**Supplied material:**
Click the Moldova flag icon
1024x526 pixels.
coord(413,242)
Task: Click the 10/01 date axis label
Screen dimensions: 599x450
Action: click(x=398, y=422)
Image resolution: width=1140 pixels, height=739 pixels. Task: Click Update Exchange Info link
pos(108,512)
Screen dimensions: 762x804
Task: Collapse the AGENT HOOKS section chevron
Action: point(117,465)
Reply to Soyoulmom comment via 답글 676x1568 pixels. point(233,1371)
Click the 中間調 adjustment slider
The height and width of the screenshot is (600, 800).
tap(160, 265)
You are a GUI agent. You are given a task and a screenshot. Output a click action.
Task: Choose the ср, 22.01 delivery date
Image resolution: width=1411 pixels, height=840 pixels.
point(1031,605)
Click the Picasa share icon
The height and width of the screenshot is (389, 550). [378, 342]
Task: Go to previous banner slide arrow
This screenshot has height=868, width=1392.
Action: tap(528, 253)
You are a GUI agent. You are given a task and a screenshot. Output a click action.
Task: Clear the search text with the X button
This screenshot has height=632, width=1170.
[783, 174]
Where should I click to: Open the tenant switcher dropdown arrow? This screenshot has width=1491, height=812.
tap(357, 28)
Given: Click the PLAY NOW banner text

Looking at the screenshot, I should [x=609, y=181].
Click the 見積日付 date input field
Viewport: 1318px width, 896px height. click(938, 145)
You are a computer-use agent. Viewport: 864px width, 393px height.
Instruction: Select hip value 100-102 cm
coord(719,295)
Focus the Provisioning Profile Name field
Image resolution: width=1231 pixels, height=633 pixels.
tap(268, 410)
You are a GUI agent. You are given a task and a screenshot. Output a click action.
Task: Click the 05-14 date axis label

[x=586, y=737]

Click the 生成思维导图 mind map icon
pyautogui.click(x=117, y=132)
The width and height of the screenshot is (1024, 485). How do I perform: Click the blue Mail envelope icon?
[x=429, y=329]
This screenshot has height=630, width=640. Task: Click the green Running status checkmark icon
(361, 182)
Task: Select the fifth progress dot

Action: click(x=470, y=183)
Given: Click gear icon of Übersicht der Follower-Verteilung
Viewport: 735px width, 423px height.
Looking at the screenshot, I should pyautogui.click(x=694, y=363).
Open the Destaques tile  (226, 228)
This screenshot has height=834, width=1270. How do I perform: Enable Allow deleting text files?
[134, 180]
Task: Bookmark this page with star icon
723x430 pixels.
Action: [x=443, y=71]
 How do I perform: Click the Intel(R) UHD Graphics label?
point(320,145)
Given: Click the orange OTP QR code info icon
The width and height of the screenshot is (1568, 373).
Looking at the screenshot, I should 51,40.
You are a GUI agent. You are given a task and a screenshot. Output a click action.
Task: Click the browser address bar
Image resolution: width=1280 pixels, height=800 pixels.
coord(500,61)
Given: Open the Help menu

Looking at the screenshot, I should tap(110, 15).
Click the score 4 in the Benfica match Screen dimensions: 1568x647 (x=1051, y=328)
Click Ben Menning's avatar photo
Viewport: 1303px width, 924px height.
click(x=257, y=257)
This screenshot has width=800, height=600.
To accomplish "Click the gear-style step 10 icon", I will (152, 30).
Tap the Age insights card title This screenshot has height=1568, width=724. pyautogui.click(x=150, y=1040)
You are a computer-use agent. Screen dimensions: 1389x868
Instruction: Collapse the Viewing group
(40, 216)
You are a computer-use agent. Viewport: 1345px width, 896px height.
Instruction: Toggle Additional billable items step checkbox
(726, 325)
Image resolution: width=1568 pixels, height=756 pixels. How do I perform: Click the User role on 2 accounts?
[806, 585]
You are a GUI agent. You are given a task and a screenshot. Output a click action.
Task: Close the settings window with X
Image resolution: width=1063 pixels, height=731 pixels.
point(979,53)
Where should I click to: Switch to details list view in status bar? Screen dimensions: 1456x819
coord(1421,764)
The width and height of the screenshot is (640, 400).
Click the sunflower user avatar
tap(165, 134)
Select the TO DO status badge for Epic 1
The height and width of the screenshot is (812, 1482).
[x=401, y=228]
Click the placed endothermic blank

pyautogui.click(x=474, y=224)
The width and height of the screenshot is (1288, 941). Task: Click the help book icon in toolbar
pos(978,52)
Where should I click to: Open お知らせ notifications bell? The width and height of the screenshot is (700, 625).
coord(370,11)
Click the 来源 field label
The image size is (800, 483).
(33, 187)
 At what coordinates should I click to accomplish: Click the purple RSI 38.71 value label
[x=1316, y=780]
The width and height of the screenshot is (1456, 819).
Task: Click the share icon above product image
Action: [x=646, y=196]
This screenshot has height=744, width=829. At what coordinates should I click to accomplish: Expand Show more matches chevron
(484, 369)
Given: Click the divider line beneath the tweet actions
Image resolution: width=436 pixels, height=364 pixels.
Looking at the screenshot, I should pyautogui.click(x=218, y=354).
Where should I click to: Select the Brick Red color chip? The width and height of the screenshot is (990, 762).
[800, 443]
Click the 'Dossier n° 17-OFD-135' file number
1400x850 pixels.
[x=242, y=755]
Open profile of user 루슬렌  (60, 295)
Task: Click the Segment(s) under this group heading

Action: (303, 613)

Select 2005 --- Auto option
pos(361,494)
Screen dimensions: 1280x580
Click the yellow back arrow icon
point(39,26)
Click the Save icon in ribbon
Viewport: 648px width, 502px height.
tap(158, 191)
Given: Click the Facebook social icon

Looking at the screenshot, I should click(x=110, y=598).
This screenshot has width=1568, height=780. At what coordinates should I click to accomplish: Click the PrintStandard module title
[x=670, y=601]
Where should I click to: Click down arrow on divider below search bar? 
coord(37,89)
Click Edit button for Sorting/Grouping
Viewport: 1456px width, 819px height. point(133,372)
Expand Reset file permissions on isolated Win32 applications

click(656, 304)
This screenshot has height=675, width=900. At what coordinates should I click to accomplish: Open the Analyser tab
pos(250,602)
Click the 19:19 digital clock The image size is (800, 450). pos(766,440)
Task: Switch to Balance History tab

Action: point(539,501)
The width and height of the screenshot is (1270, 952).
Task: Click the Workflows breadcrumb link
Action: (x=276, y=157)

**Exercise:**
Format every line of the listing above as a Markdown table with the columns No. and Entry, leaving out blank lines.

**Reply:**
| No. | Entry |
|---|---|
| 1 | Click the Moldova flag icon |
| 2 | 1024x526 pixels. |
| 3 | coord(413,242) |
| 4 | Task: Click the 10/01 date axis label |
| 5 | Screen dimensions: 599x450 |
| 6 | Action: click(x=398, y=422) |
| 7 | Image resolution: width=1140 pixels, height=739 pixels. Task: Click Update Exchange Info link |
| 8 | pos(108,512) |
| 9 | Screen dimensions: 762x804 |
| 10 | Task: Collapse the AGENT HOOKS section chevron |
| 11 | Action: point(117,465) |
| 12 | Reply to Soyoulmom comment via 답글 676x1568 pixels. point(233,1371) |
| 13 | Click the 中間調 adjustment slider |
| 14 | The height and width of the screenshot is (600, 800). |
| 15 | tap(160, 265) |
| 16 | You are a GUI agent. You are given a task and a screenshot. Output a click action. |
| 17 | Task: Choose the ср, 22.01 delivery date |
| 18 | Image resolution: width=1411 pixels, height=840 pixels. |
| 19 | point(1031,605) |
| 20 | Click the Picasa share icon |
| 21 | The height and width of the screenshot is (389, 550). [378, 342] |
| 22 | Task: Go to previous banner slide arrow |
| 23 | This screenshot has height=868, width=1392. |
| 24 | Action: tap(528, 253) |
| 25 | You are a GUI agent. You are given a task and a screenshot. Output a click action. |
| 26 | Task: Clear the search text with the X button |
| 27 | This screenshot has height=632, width=1170. |
| 28 | [783, 174] |
| 29 | Where should I click to: Open the tenant switcher dropdown arrow? This screenshot has width=1491, height=812. |
| 30 | tap(357, 28) |
| 31 | Given: Click the PLAY NOW banner text |
| 32 | Looking at the screenshot, I should [x=609, y=181]. |
| 33 | Click the 見積日付 date input field |
| 34 | Viewport: 1318px width, 896px height. click(938, 145) |
| 35 | You are a computer-use agent. Viewport: 864px width, 393px height. |
| 36 | Instruction: Select hip value 100-102 cm |
| 37 | coord(719,295) |
| 38 | Focus the Provisioning Profile Name field |
| 39 | Image resolution: width=1231 pixels, height=633 pixels. |
| 40 | tap(268, 410) |
| 41 | You are a GUI agent. You are given a task and a screenshot. Output a click action. |
| 42 | Task: Click the 05-14 date axis label |
| 43 | [x=586, y=737] |
| 44 | Click the 生成思维导图 mind map icon |
| 45 | pyautogui.click(x=117, y=132) |
| 46 | The width and height of the screenshot is (1024, 485). How do I perform: Click the blue Mail envelope icon? |
| 47 | [x=429, y=329] |
| 48 | This screenshot has height=630, width=640. Task: Click the green Running status checkmark icon |
| 49 | (361, 182) |
| 50 | Task: Select the fifth progress dot |
| 51 | Action: click(x=470, y=183) |
| 52 | Given: Click gear icon of Übersicht der Follower-Verteilung |
| 53 | Viewport: 735px width, 423px height. |
| 54 | Looking at the screenshot, I should pyautogui.click(x=694, y=363). |
| 55 | Open the Destaques tile  (226, 228) |
| 56 | This screenshot has height=834, width=1270. How do I perform: Enable Allow deleting text files? |
| 57 | [134, 180] |
| 58 | Task: Bookmark this page with star icon |
| 59 | 723x430 pixels. |
| 60 | Action: [x=443, y=71] |
| 61 |  How do I perform: Click the Intel(R) UHD Graphics label? |
| 62 | point(320,145) |
| 63 | Given: Click the orange OTP QR code info icon |
| 64 | The width and height of the screenshot is (1568, 373). |
| 65 | Looking at the screenshot, I should 51,40. |
| 66 | You are a GUI agent. You are given a task and a screenshot. Output a click action. |
| 67 | Task: Click the browser address bar |
| 68 | Image resolution: width=1280 pixels, height=800 pixels. |
| 69 | coord(500,61) |
| 70 | Given: Open the Help menu |
| 71 | Looking at the screenshot, I should tap(110, 15). |
| 72 | Click the score 4 in the Benfica match Screen dimensions: 1568x647 (x=1051, y=328) |
| 73 | Click Ben Menning's avatar photo |
| 74 | Viewport: 1303px width, 924px height. |
| 75 | click(x=257, y=257) |
| 76 | This screenshot has width=800, height=600. |
| 77 | To accomplish "Click the gear-style step 10 icon", I will (152, 30). |
| 78 | Tap the Age insights card title This screenshot has height=1568, width=724. pyautogui.click(x=150, y=1040) |
| 79 | You are a computer-use agent. Screen dimensions: 1389x868 |
| 80 | Instruction: Collapse the Viewing group |
| 81 | (40, 216) |
| 82 | You are a computer-use agent. Viewport: 1345px width, 896px height. |
| 83 | Instruction: Toggle Additional billable items step checkbox |
| 84 | (726, 325) |
| 85 | Image resolution: width=1568 pixels, height=756 pixels. How do I perform: Click the User role on 2 accounts? |
| 86 | [806, 585] |
| 87 | You are a GUI agent. You are given a task and a screenshot. Output a click action. |
| 88 | Task: Close the settings window with X |
| 89 | Image resolution: width=1063 pixels, height=731 pixels. |
| 90 | point(979,53) |
| 91 | Where should I click to: Switch to details list view in status bar? Screen dimensions: 1456x819 |
| 92 | coord(1421,764) |
| 93 | The width and height of the screenshot is (640, 400). |
| 94 | Click the sunflower user avatar |
| 95 | tap(165, 134) |
| 96 | Select the TO DO status badge for Epic 1 |
| 97 | The height and width of the screenshot is (812, 1482). |
| 98 | [x=401, y=228] |
| 99 | Click the placed endothermic blank |
| 100 | pyautogui.click(x=474, y=224) |
| 101 | The width and height of the screenshot is (1288, 941). Task: Click the help book icon in toolbar |
| 102 | pos(978,52) |
| 103 | Where should I click to: Open お知らせ notifications bell? The width and height of the screenshot is (700, 625). |
| 104 | coord(370,11) |
| 105 | Click the 来源 field label |
| 106 | The image size is (800, 483). |
| 107 | (33, 187) |
| 108 |  At what coordinates should I click to accomplish: Click the purple RSI 38.71 value label |
| 109 | [x=1316, y=780] |
| 110 | The width and height of the screenshot is (1456, 819). |
| 111 | Task: Click the share icon above product image |
| 112 | Action: [x=646, y=196] |
| 113 | This screenshot has height=744, width=829. At what coordinates should I click to accomplish: Expand Show more matches chevron |
| 114 | (484, 369) |
| 115 | Given: Click the divider line beneath the tweet actions |
| 116 | Image resolution: width=436 pixels, height=364 pixels. |
| 117 | Looking at the screenshot, I should pyautogui.click(x=218, y=354). |
| 118 | Where should I click to: Select the Brick Red color chip? The width and height of the screenshot is (990, 762). |
| 119 | [800, 443] |
| 120 | Click the 'Dossier n° 17-OFD-135' file number |
| 121 | 1400x850 pixels. |
| 122 | [x=242, y=755] |
| 123 | Open profile of user 루슬렌  (60, 295) |
| 124 | Task: Click the Segment(s) under this group heading |
| 125 | Action: (303, 613) |
| 126 | Select 2005 --- Auto option |
| 127 | pos(361,494) |
| 128 | Screen dimensions: 1280x580 |
| 129 | Click the yellow back arrow icon |
| 130 | point(39,26) |
| 131 | Click the Save icon in ribbon |
| 132 | Viewport: 648px width, 502px height. |
| 133 | tap(158, 191) |
| 134 | Given: Click the Facebook social icon |
| 135 | Looking at the screenshot, I should click(x=110, y=598). |
| 136 | This screenshot has width=1568, height=780. At what coordinates should I click to accomplish: Click the PrintStandard module title |
| 137 | [x=670, y=601] |
| 138 | Where should I click to: Click down arrow on divider below search bar?  |
| 139 | coord(37,89) |
| 140 | Click Edit button for Sorting/Grouping |
| 141 | Viewport: 1456px width, 819px height. point(133,372) |
| 142 | Expand Reset file permissions on isolated Win32 applications |
| 143 | click(656, 304) |
| 144 | This screenshot has height=675, width=900. At what coordinates should I click to accomplish: Open the Analyser tab |
| 145 | pos(250,602) |
| 146 | Click the 19:19 digital clock The image size is (800, 450). pos(766,440) |
| 147 | Task: Switch to Balance History tab |
| 148 | Action: point(539,501) |
| 149 | The width and height of the screenshot is (1270, 952). |
| 150 | Task: Click the Workflows breadcrumb link |
| 151 | Action: (x=276, y=157) |